Mazzone on Monday filed a complaint with the Press Ombudsman following an article in the Sunday Times which said that Steenhuisen’s stance that the DA would be willing to work with “reformers” in the ANC, “… marks a significant departure for the DA, which has long been opposed to any co-operation with the ANC”.
Mazzone, in a letter to the ombudsman, wrote: “This is simply not true. Not only has the DA under Steenhuisen’s leadership repeatedly extended a hand across the aisle to whichever reformers remain in the ANC, this has also been the consistent position of the previous DA Federal Leader, Mmusi Maimane, who often spoke of building a new majority by co-operating with those in the ANC who share the DA’s values and vision for South Africa.”
She quotes a number of reports on this, including a speech at Constitution Hill in 2017, in which Maimane said: “We need to put all our energies into saving our country.
“And I am prepared to work with all parties that share this goal. This includes those good people remaining in the ANC who have been moved by recent events to speak out about what is happening in their party.
“Today, I extend a hand of friendship to all of them. I want them to know that we are open to working with them in the future, in a new and realigned political landscape.”
She said Steenhuisen’s views were not accurately reflected in the paper, and in his answers he stated that the DA, “… intends to be the strong party of a new, realigned majority built around shared values.”It intends to be the bulwark against the creep of the radical left in the guise of the ANC’s RET faction and the EFF, who have already launched their fightback campaign.”
She also said Steenhuisen himself, in his reply to President Cyril Ramaphosa’s State of the Nation Address two weeks ago, said the DA would be introducing Bills to reform the economy – in line with Ramaphosa’s plans – and that the party only needed, “… a little more than a third”, of the ANC to back them.
She said apart from Maimane, former party leader Helen Zille – now federal council chairperson – also, “… called for a political realignment where centrists in the ANC and other parties work with the DA to fix South Africa”.
Mazzone also said the opening sentence of the article, which was based on an interview with Steenhuisen himself, “… sought to create the impression that the DA was open to a coalition agreement with the ANC”.
Mazzone said the party transcribed the hour-long interview and found that Steenhuisen never mentioned the word “coalition”.
“This was never stated in the interview and is a misrepresentation of the DA’s position on the issue,” she wrote.
The Sunday Times wrote: “DA leader John Steenhuisen has opened the door to a possible coalition with the ANC should there be a stalemate in the 2024 elections – but only if President Cyril Ramaphosa is still its leader.”
Mazzone, who posted a link to the recording with the DA’s online statement, said: “When he (Steenhuisen) spoke of the possibility of working together with the ANC, he didn’t mention coalitions.

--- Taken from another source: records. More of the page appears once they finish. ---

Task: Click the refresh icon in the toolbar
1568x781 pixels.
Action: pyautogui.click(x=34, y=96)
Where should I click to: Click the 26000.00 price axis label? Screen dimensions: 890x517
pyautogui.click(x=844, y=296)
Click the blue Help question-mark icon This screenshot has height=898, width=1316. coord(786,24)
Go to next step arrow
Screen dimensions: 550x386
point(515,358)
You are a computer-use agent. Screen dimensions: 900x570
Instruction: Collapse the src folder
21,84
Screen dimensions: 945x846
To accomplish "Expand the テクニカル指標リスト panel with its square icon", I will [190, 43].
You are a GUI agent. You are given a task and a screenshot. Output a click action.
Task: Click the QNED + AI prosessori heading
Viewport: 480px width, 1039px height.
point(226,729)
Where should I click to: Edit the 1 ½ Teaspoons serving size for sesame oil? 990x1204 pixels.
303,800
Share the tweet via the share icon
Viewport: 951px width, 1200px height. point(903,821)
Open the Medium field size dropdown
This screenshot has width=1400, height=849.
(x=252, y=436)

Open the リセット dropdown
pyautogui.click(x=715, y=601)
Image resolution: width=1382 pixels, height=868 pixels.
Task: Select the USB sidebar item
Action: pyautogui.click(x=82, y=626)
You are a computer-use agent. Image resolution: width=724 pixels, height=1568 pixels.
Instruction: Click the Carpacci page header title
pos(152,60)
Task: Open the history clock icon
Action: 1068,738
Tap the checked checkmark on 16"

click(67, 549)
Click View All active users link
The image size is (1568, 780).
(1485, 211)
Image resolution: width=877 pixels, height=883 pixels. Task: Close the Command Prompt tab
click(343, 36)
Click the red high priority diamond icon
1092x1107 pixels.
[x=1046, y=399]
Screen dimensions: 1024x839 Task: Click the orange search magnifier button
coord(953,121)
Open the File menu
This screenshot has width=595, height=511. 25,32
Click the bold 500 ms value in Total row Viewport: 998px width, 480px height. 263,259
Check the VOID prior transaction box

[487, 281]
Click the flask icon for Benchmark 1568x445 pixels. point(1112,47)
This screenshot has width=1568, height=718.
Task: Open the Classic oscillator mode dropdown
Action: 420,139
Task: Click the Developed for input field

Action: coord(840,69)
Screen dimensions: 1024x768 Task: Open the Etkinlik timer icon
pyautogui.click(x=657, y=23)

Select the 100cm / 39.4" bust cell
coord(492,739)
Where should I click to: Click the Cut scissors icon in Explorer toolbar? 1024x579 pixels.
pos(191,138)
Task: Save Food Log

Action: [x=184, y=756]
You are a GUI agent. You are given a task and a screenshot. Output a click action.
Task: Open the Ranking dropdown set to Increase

He spoke of reaching out to the reformers in the party who are in favour of a pro-growth agenda and seeking their support in backing a reform agenda when tabled in parliament.”
She said this wasn’t the same as a coalition.
Liberal political commentator and writer Gareth van Onselen, however, said in his view the paper’s report was an accurate representation of what Steenhuisen said.
Some within the DA have taken to slamming the Sunday Times . MP Ghaleb Cachalia accused the Sunday Times of “shamelessly twisting” Steenhuisen’s words.